We are studying nedosiran (formerly referred to as DCR-PHXC), the only investigational RNAi drug in development for the treatment of all three known types of PH.
- Cochat P, Basmaison O. Current approaches to the management of primary hyperoxaluria. Archives of Disease in Childhood 2000; 82: 470-473.
- Hopp, K, Cogal, A, Bergstralh, E, et al. Phenotype-genotype correlations and estimated carrier frequencies of primary hyperoxaluria. Journal of the American Society of Nephrology 2015; 26(10):2559-2570.
- Harambat J, Fargue S, Bacchetta J, et al. Primary Hyperoxaluria. International Journal of Nephrology 2011: 864580.
- Hoppe B. An update on primary hyperoxaluria. Nature Reviews Nephrology 2012, 8(8), 467-475.
- Illies F, Bonzel KE, Wingen AM, et al. Clearance and removal of oxalate in children on intensified dialysis for primary hyperoxaluria type 1. Kidney International 2006; 70(9):1642-8.
- Milliner DS. The primary hyperoxalurias: an algorithm for diagnosis. American Journal of Nephrology 2005; 25(2), 154-160.
- Williams EL, Bockenhauer D, van’t Hoff WG, et al. The enzyme 4-hydroxy-2-oxoglutarate aldolase is deficient in primary hyperoxaluria type 3. Nephrology Dialysis Transplantation 2012; 27(8), 3191-3195.
Resources for patients with PH
The following organizations provide educational resources and support research to help people living with rare, genetic diseases involving the liver, including PH.

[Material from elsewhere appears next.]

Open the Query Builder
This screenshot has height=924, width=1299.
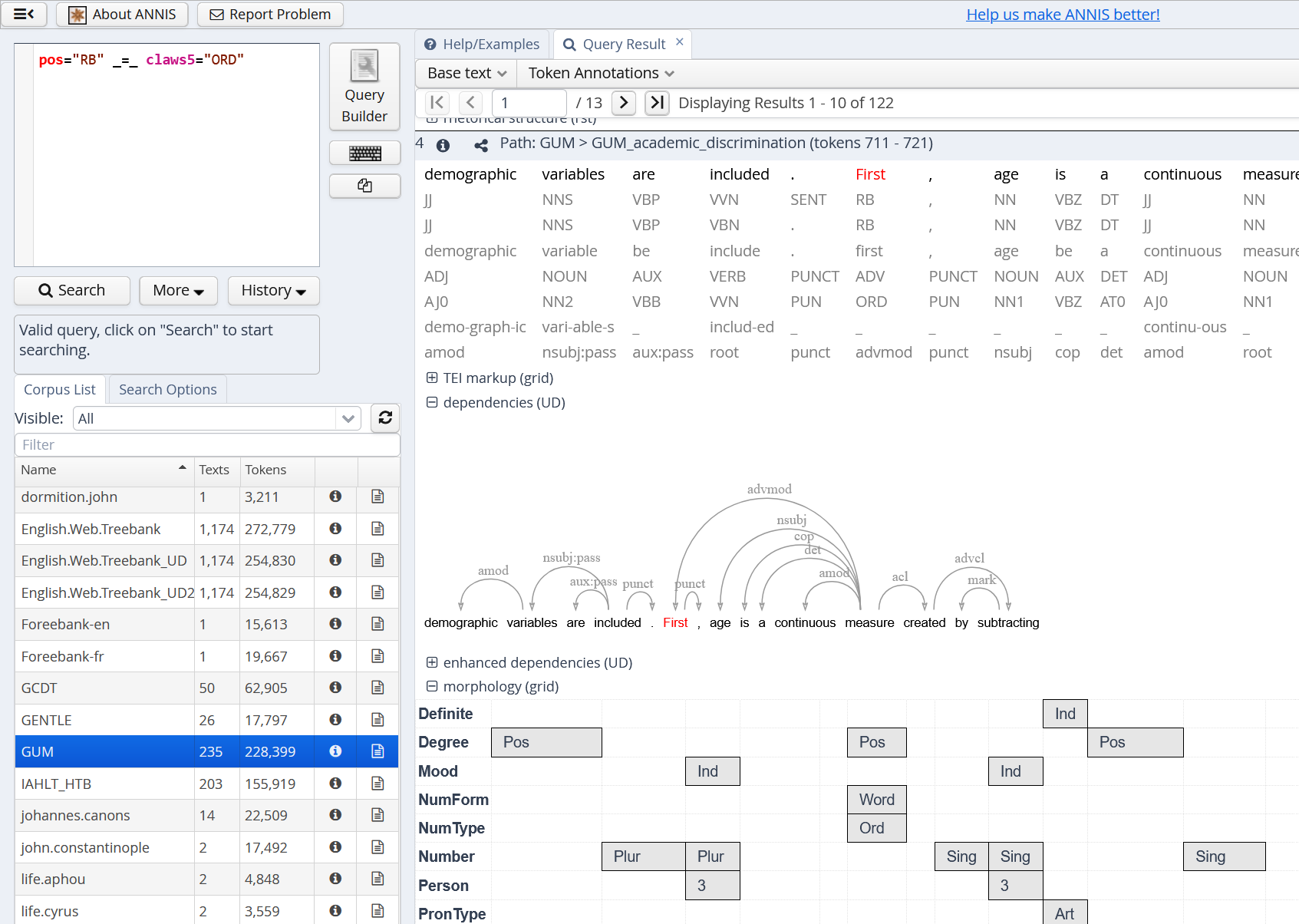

The EU PH Patient Advocacy Group was formed in November 2019 based on the German PH self-support group, functioning as pan-European advocates for patients with primary hyperoxaluria (PH). In addition to raising awareness and providing resources on PH, this advocacy group aims to overcome the language barrier in Europe by providing information in all languages.
The Mayo Clinic Hyperoxaluria Center is a clinical care and research center staffed by physician scientists and devoted to the study of primary hyperoxaluria. The Center’s aim is to provide a resource for the diagnosis and care of patients with PH, to discover factors that predict or determine loss of kidney function in these patients, and to develop effective treatments.
The Rare Kidney Stone Consortium facilitates exchange of information and resources among investigators, clinicians and patients, in order to improve care and outcomes for patients with rare stone diseases. The Consortium promotes the diagnostic testing, clinical experience collection and tissue banks to advance the science.